2018/09/02 – Thanks to her migration policy, German Chancellor Angela Merkel is a popular figure in Africa. But her tour to Senegal, Ghana and Nigeria was primarily for her voters back home, says Claus Stäcker.
Rarely has African airspace been so full of German government delegations. This week, Chancellor Angela Merkel visited Senegal, Ghana and Nigeria. Meanwhile, German Development Minister Gerd Müller hopped between Eritrea, Ethiopia, Mozambique, Botswana, Zimbabwe and Chad. — and Minister of State Michelle Müntefering stopped by the Foreign Office in Namibia. It seems Africa has become increasingly important to German politics.
But the focus of the trips raised more questions than answers. While Müntefering dealt with the extremely sensitive repatriation of the remains of the Herero and Nama peoples from Germany to Windhoek, Müller could relax on the political front as he waved around billions in development funds — even in Eritrea, Ethiopia and Zimbabwe, where until recently it was still frowned upon.
And Chancellor Merkel? She chose her travel destinations carefully. She visited reform partners in Senegal, Ghana and Nigeria, who are not only interesting from an economic point of view, but they are also at the center of the migration debate as countries of origin.
This part is critical: While Merkel did not make any trips to the continent between 2012 and 2015, she has been developing a frantic form of travel diplomacy since the beginning of the refugee crisis. Since 2016, she has visited no fewer than nine African countries — all relevant to migration.

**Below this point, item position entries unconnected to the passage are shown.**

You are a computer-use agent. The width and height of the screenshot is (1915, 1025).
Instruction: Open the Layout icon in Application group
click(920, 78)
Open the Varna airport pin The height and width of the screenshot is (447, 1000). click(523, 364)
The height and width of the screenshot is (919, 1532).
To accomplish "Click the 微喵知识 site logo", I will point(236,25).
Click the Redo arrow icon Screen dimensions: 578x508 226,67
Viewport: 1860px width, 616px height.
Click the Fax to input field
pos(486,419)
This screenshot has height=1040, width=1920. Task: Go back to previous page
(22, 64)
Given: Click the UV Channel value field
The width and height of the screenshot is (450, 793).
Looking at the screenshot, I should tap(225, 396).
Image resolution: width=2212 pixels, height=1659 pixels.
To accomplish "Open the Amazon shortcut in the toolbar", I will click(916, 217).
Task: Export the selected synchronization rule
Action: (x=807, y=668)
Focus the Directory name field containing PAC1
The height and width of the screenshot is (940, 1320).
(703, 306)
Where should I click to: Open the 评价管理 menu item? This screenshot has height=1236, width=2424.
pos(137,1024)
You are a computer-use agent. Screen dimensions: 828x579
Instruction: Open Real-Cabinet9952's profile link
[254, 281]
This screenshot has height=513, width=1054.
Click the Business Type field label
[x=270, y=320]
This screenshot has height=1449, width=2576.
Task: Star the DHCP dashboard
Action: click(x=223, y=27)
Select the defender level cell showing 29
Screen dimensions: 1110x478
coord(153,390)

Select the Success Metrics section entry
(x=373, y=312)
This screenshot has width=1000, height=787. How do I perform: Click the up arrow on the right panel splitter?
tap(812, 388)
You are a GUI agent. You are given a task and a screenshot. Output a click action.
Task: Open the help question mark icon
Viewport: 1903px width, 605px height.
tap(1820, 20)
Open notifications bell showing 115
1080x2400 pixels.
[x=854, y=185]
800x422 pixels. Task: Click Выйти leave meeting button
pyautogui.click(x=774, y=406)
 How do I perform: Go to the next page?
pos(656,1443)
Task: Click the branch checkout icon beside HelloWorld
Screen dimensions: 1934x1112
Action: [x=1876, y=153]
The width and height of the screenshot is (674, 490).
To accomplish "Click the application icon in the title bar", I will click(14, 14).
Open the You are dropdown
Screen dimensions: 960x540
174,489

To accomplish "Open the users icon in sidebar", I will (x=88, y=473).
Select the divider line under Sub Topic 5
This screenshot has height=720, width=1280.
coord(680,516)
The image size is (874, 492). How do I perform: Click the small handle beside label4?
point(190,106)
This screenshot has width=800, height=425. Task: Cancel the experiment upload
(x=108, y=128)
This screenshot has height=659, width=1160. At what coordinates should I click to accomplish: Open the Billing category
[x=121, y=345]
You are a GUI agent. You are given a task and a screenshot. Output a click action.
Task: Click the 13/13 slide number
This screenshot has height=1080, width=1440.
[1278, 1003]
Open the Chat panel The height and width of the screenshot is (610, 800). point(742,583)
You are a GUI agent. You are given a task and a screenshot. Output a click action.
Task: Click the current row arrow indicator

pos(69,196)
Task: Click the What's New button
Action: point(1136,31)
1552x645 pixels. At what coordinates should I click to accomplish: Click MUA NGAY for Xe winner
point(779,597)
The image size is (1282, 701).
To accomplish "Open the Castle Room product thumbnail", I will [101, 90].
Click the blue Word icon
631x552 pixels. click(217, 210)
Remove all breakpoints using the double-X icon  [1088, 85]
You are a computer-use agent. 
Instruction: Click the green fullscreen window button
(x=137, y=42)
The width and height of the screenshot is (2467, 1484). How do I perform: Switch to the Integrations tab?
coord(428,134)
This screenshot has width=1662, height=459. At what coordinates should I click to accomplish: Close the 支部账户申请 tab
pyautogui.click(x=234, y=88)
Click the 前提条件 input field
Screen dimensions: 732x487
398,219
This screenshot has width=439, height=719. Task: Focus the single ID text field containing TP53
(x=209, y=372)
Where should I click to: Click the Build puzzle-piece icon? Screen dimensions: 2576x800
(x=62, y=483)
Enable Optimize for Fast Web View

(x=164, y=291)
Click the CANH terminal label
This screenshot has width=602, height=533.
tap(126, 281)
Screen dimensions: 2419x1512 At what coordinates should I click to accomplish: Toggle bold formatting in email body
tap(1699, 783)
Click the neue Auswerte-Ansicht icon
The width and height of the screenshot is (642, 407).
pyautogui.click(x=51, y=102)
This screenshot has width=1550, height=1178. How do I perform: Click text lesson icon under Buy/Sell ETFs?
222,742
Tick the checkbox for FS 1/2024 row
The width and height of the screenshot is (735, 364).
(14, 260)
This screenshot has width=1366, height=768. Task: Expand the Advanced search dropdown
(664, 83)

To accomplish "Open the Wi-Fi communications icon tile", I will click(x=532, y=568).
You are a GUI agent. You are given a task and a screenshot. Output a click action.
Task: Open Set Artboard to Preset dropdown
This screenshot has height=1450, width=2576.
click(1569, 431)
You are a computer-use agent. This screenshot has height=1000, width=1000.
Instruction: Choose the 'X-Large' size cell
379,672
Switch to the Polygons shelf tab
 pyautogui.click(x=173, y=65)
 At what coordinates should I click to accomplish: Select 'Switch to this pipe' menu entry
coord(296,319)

Desperate appeals to investment
Merkel enjoys a good reputation in Africa, mainly due to her historic decision on refugees in 2015 — for which German voters effectively placed her in the pillory. So her hosts are pleased about the visit, as it plays directly into their campaign plans one way or another. The German media accompanying the tour also got their hoped-for headlines which clarify the connection between investment and migration limitations. So far, so good.
But the trip does not solve the Gordian Knot that is Germany’s Africa policy. Merkel is rightly promoting German investment. Of the 400,000 German companies operating abroad, just 1,000 are involved in Africa. And if you don’t count South Africa, barely 400 companies remain. Only every thousandth German company operates abroad at all — so when Merkel makes her blatant appeals to the other 999, Africans are delighted. But the chancellor can’t please everyone. Only China gets that — and the Chinese are already everywhere. Above all, last year — Germany’s so-called ‘Africa Year’ — generated a large number of position papers, guidelines and cooperation initiatives. The Federal Ministry of Finance wants to create secure investment partnerships alongside the G20 Compact with Africa (CwA) program. The economic minister with the Pro! Africa initiative sharpened the instruments to promote foreign trade and helped Müller save the continent single-handedly with the so-called ‘Marshall Plan’ for Africa.
A few of these measures seem to be taking effect in the meantime. By July, direct investment for 2018 exceeded the previous year by over €1 billion ($1.16 billion). Export credit guarantees — especially the Hermes cover — make investing easier.
But Germany is exaggerating with these claims. Trade with Africa can only be changed though the European Union (EU). But the EU’s threshold for these kinds of trade agreements is quickly approaching — the Economic Partnership Agreements (EPAs), which Brussels has little to complain about, are overtaxing economies in their current form, according to experts from Africa. The tariffs that Müller demands be abolished are not the obstacle here — because there is no such thing. The core problem is that there is hardly any finishing industry in Africa, meaning there are less competitive finished products and, therefore, hardly any jobs. Beans, tomatoes and cut flowers still find their way to the EU market. But the few finished products fail — if not because they already lack power in Africa, then due to the bureaucratic requirements and the necessary certifications. This is where Germany could help.
Paradigm shift inevitable
When it comes to dealing with African countries, new policies and papers are not needed — rather a mental paradigm shift. They are formulating their own interests more clearly than before: from natural resources over security to the prevention of illegal migration. Germany does not have to act like a headteacher, but it should choose its partners based on clearly communicated standards. It should drop its image as a helper-of-sorts and instead act more like a colleague when it comes to dealing with its African partners. Instead of having a hidden Africa Minister in the Development Ministry, alongside competing staff units in three other ministries, there should be one strong coordinator in the Chancellery.
A similar model is recommended for Brussels — because the practice of obstructing refugees on the Mediterranean from entering another country must be linked to perspectives. For example, a coordinated investment and trade program that also examines the still-unbelievably-high European agricultural subsidies. Germany, perceived as a European economic powerhouse, must also remain a reliable partner for fragile democracies and civil societies. If it wants to act credibly, it must also confront its colonial legacy — as is the case in Namibia. It’s a painful process, but one that Germany could have started with in earnest by having the chancellor herself address the issue of compensation in person, rather than sending a junior minister instead.